## Task to carry out
Give back all the data exactly as it was written.

[Stored data entries]
——

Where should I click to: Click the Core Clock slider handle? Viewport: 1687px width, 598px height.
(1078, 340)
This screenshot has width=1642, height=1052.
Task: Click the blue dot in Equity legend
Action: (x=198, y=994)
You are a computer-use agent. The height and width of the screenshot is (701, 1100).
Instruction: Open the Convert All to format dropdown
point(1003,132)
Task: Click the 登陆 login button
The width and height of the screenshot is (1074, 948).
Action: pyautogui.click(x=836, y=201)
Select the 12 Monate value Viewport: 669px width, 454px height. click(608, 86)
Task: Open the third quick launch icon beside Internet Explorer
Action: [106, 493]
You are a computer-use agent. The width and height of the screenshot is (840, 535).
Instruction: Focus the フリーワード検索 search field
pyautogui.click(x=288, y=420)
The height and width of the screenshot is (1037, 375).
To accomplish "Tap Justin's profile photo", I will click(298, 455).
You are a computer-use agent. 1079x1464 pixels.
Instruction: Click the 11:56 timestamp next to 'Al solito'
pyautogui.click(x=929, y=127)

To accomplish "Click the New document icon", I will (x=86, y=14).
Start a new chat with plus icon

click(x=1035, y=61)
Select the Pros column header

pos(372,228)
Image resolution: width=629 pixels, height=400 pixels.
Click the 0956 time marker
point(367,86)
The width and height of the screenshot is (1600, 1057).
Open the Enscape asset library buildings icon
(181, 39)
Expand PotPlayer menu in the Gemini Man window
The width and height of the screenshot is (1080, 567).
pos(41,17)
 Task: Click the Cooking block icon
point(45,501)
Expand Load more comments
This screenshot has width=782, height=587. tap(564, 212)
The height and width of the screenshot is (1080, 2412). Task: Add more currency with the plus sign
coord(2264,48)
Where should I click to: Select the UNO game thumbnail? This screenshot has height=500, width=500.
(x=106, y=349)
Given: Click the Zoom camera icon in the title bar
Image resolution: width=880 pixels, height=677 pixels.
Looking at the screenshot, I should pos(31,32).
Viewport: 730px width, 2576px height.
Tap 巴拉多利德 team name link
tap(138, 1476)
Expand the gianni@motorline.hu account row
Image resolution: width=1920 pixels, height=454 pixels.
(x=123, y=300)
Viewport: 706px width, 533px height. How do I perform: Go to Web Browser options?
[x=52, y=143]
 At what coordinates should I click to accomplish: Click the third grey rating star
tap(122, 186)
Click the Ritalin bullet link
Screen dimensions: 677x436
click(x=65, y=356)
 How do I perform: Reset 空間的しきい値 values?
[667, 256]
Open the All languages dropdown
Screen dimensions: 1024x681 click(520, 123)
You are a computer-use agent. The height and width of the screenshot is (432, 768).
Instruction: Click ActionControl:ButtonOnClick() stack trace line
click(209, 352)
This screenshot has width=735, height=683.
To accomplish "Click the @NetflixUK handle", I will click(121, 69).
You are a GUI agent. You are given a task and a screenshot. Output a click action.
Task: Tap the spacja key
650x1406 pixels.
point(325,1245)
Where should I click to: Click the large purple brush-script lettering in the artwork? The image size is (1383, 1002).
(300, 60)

——

## Response to this exercise
Where should I click to: Click the Core Clock slider handle? Viewport: 1687px width, 598px height.
(1078, 340)
This screenshot has width=1642, height=1052.
Task: Click the blue dot in Equity legend
Action: (x=198, y=994)
You are a computer-use agent. The height and width of the screenshot is (701, 1100).
Instruction: Open the Convert All to format dropdown
point(1003,132)
Task: Click the 登陆 login button
The width and height of the screenshot is (1074, 948).
Action: pyautogui.click(x=836, y=201)
Select the 12 Monate value Viewport: 669px width, 454px height. click(608, 86)
Task: Open the third quick launch icon beside Internet Explorer
Action: [106, 493]
You are a computer-use agent. The width and height of the screenshot is (840, 535).
Instruction: Focus the フリーワード検索 search field
pyautogui.click(x=288, y=420)
The height and width of the screenshot is (1037, 375).
To accomplish "Tap Justin's profile photo", I will click(298, 455).
You are a computer-use agent. 1079x1464 pixels.
Instruction: Click the 11:56 timestamp next to 'Al solito'
pyautogui.click(x=929, y=127)

To accomplish "Click the New document icon", I will (x=86, y=14).
Start a new chat with plus icon

click(x=1035, y=61)
Select the Pros column header

pos(372,228)
Image resolution: width=629 pixels, height=400 pixels.
Click the 0956 time marker
point(367,86)
The width and height of the screenshot is (1600, 1057).
Open the Enscape asset library buildings icon
(181, 39)
Expand PotPlayer menu in the Gemini Man window
The width and height of the screenshot is (1080, 567).
pos(41,17)
 Task: Click the Cooking block icon
point(45,501)
Expand Load more comments
This screenshot has width=782, height=587. tap(564, 212)
The height and width of the screenshot is (1080, 2412). Task: Add more currency with the plus sign
coord(2264,48)
Where should I click to: Select the UNO game thumbnail? This screenshot has height=500, width=500.
(x=106, y=349)
Given: Click the Zoom camera icon in the title bar
Image resolution: width=880 pixels, height=677 pixels.
Looking at the screenshot, I should pos(31,32).
Viewport: 730px width, 2576px height.
Tap 巴拉多利德 team name link
tap(138, 1476)
Expand the gianni@motorline.hu account row
Image resolution: width=1920 pixels, height=454 pixels.
(x=123, y=300)
Viewport: 706px width, 533px height. How do I perform: Go to Web Browser options?
[x=52, y=143]
 At what coordinates should I click to accomplish: Click the third grey rating star
tap(122, 186)
Click the Ritalin bullet link
Screen dimensions: 677x436
click(x=65, y=356)
 How do I perform: Reset 空間的しきい値 values?
[667, 256]
Open the All languages dropdown
Screen dimensions: 1024x681 click(520, 123)
You are a computer-use agent. The height and width of the screenshot is (432, 768).
Instruction: Click ActionControl:ButtonOnClick() stack trace line
click(209, 352)
This screenshot has width=735, height=683.
To accomplish "Click the @NetflixUK handle", I will click(121, 69).
You are a GUI agent. You are given a task and a screenshot. Output a click action.
Task: Tap the spacja key
650x1406 pixels.
point(325,1245)
Where should I click to: Click the large purple brush-script lettering in the artwork? The image size is (1383, 1002).
(300, 60)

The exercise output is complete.